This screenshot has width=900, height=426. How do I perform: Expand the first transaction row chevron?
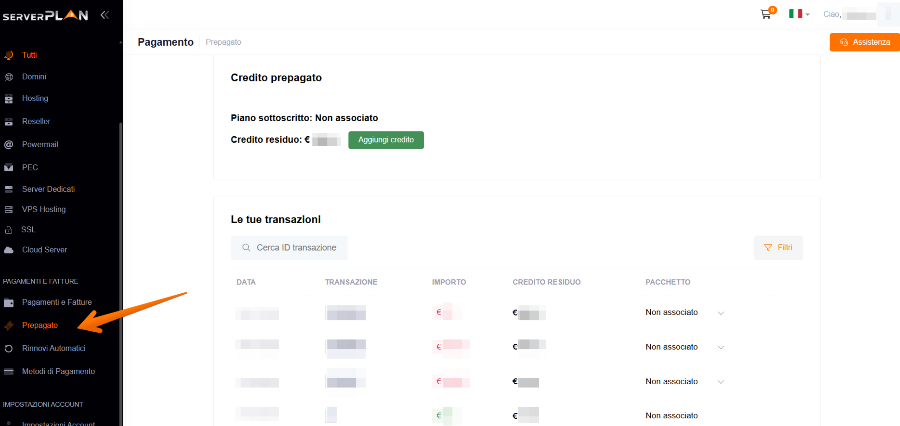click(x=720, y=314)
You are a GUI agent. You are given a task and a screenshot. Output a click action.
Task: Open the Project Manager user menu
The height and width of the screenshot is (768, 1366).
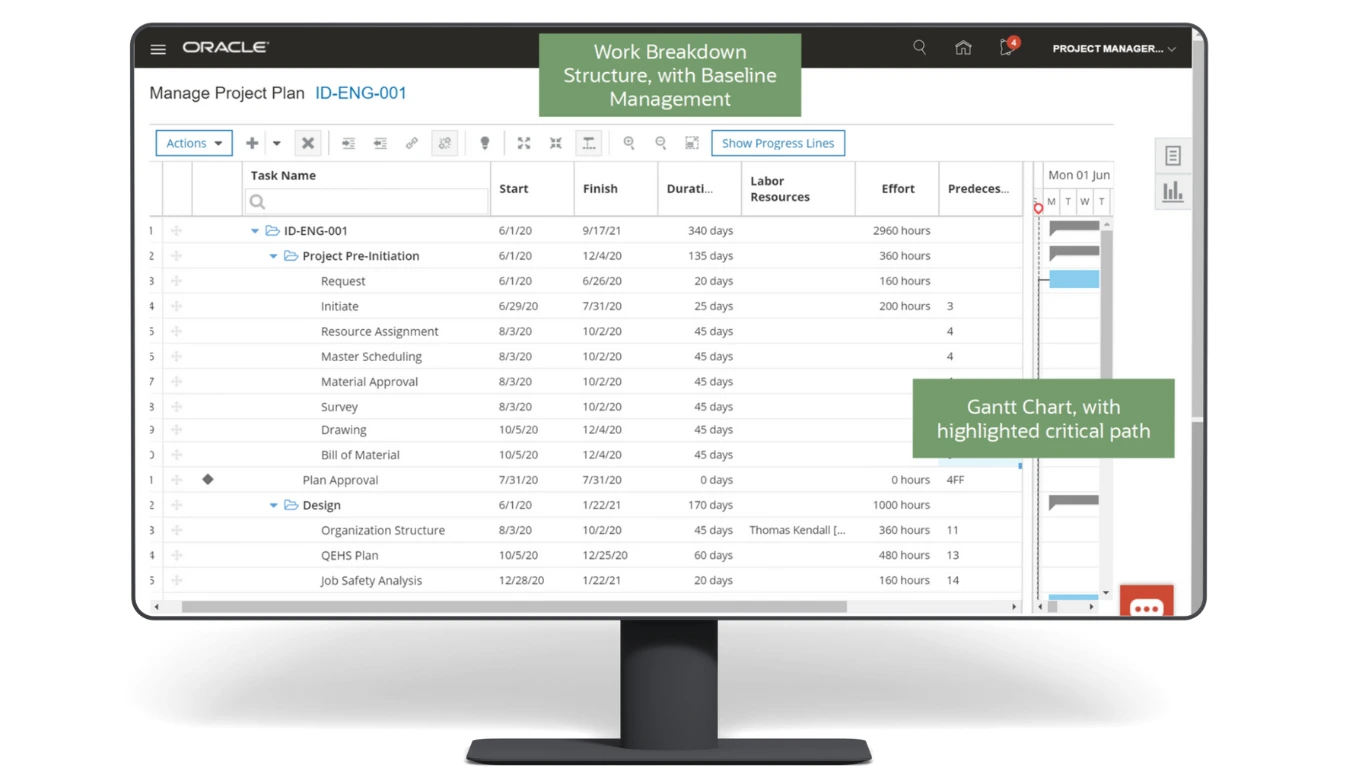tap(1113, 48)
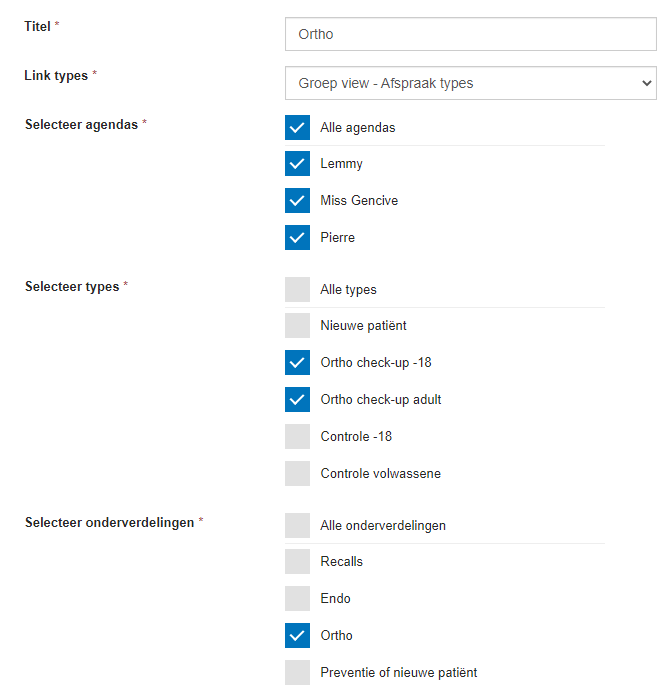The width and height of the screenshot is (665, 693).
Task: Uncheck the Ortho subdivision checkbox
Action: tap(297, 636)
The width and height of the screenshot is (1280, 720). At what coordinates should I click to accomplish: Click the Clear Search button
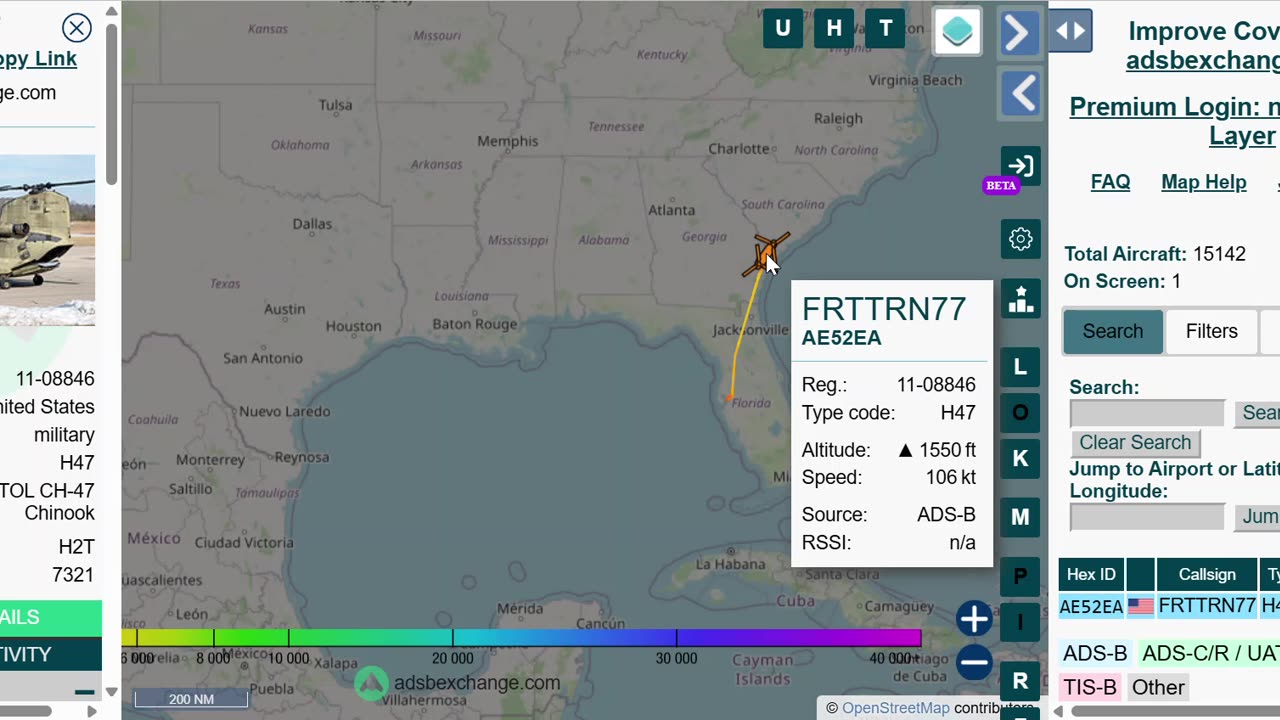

+ + + +

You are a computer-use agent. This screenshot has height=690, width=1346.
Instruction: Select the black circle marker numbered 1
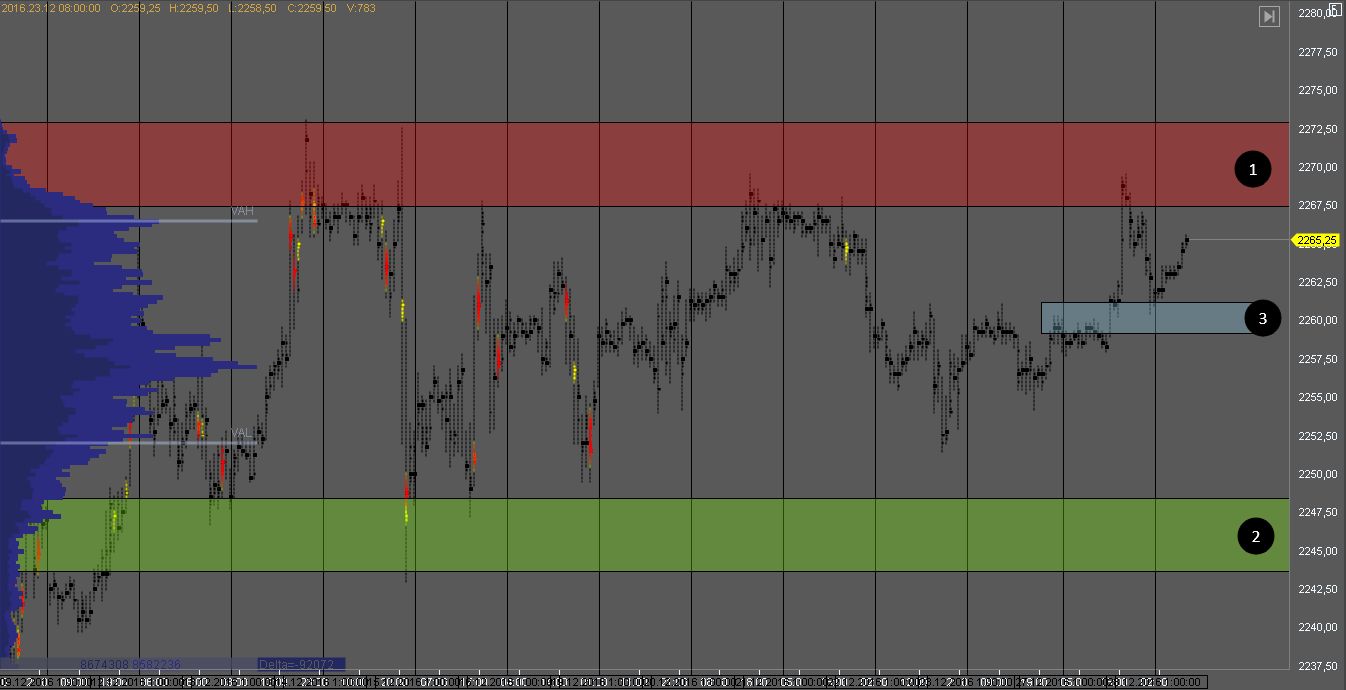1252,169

+ + + +

- **Requirement**
Quote the lines above exactly, starting with the one that has "Task: Open the Project Manager user menu" and ending with the one that has "The width and height of the screenshot is (1280, 720)."; drop the pictures and include nothing else.

- **Written answer**
Task: Open the Project Manager user menu
The height and width of the screenshot is (768, 1366).
tap(1113, 48)
The width and height of the screenshot is (665, 693).
Task: Uncheck the Ortho subdivision checkbox
Action: tap(297, 636)
The width and height of the screenshot is (1280, 720). At what coordinates should I click to accomplish: Click the Clear Search button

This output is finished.